=== Records for this task ===

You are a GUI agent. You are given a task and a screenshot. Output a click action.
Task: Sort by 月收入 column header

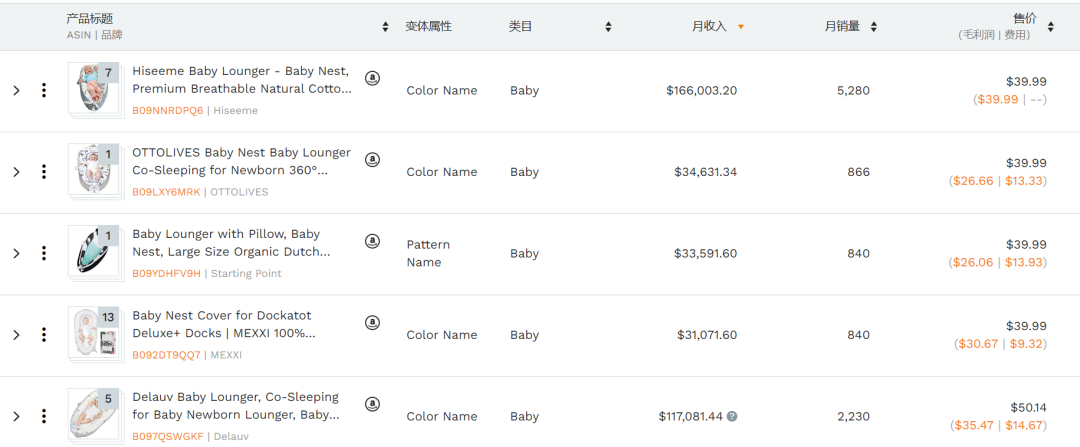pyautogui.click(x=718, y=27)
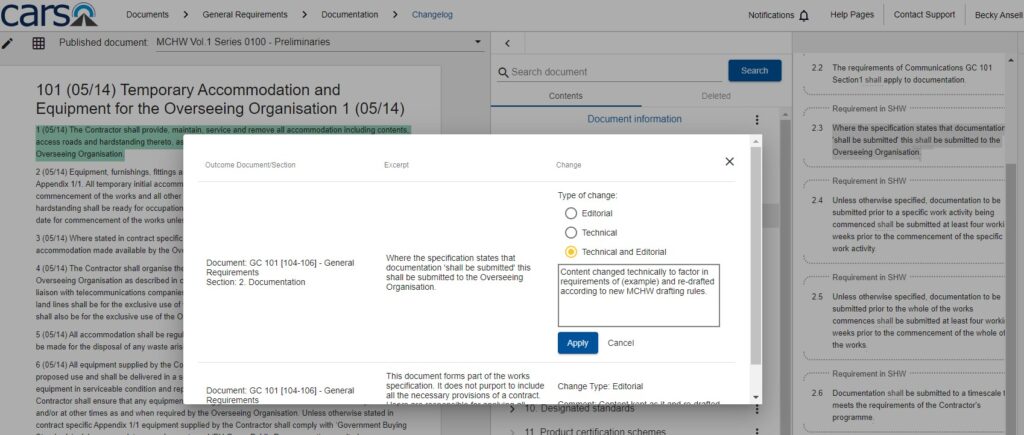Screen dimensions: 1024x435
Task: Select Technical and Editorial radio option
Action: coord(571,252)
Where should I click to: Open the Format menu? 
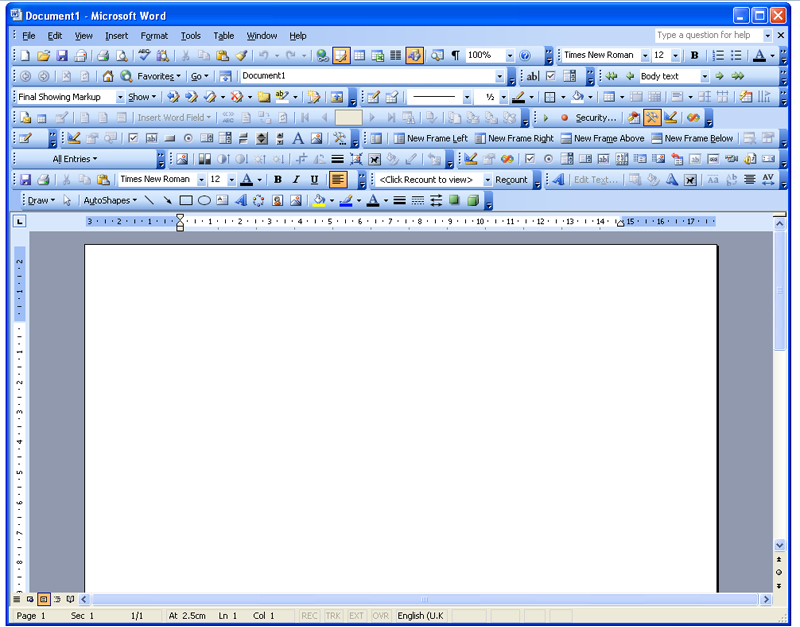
--
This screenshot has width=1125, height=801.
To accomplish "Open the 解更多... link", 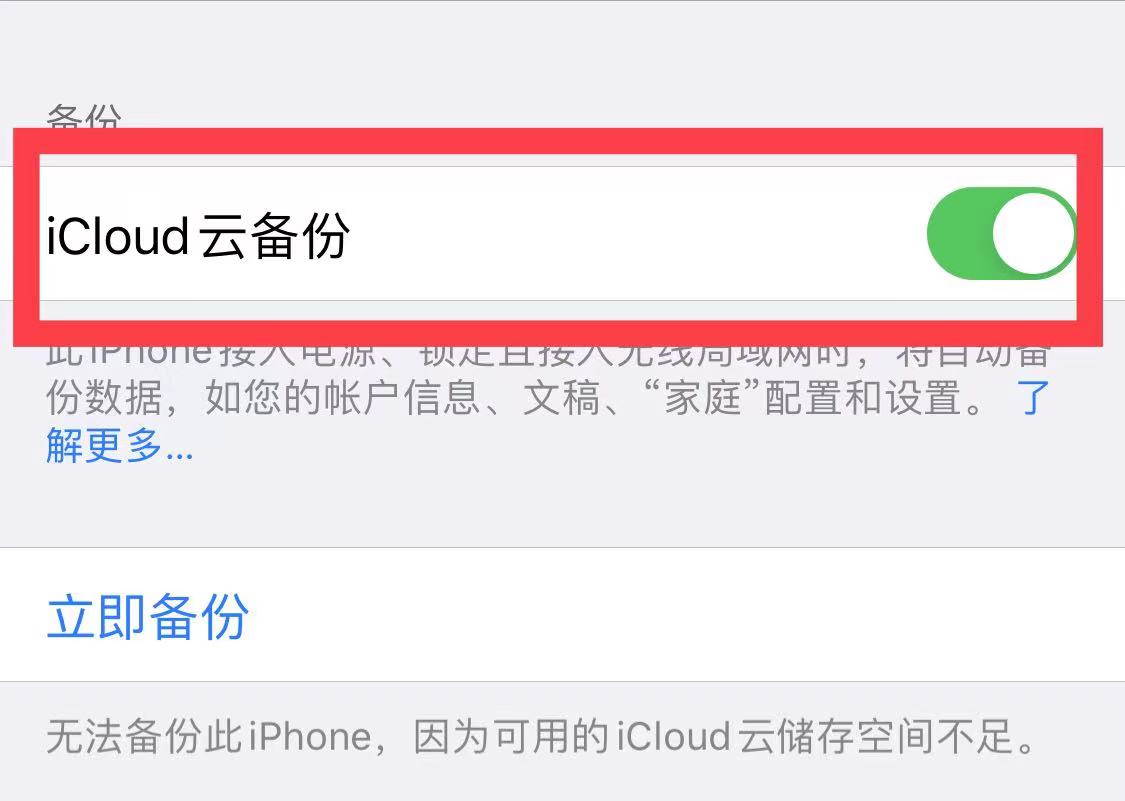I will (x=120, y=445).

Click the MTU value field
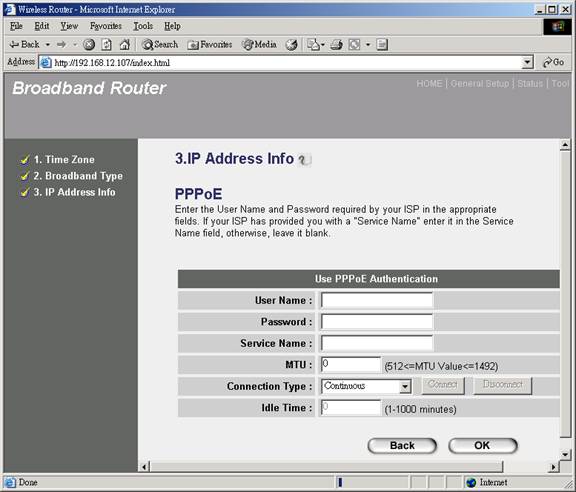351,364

=== Your goal ===
Rewrite the records from the line with "You are a GUI" to the line with "Where should I" as a JSON list of strings, one string per line, skipping blank lines and leaving out the pictures.

=== Task result ===
[
  "You are a GUI agent. You are given a task and a screenshot. Output a click action.",
  "Task: Sort by 月收入 column header",
  "pyautogui.click(x=718, y=27)",
  "Screen dimensions: 1024x435",
  "Task: Select Technical and Editorial radio option",
  "Action: coord(571,252)",
  "Where should I click to: Open the Format menu? "
]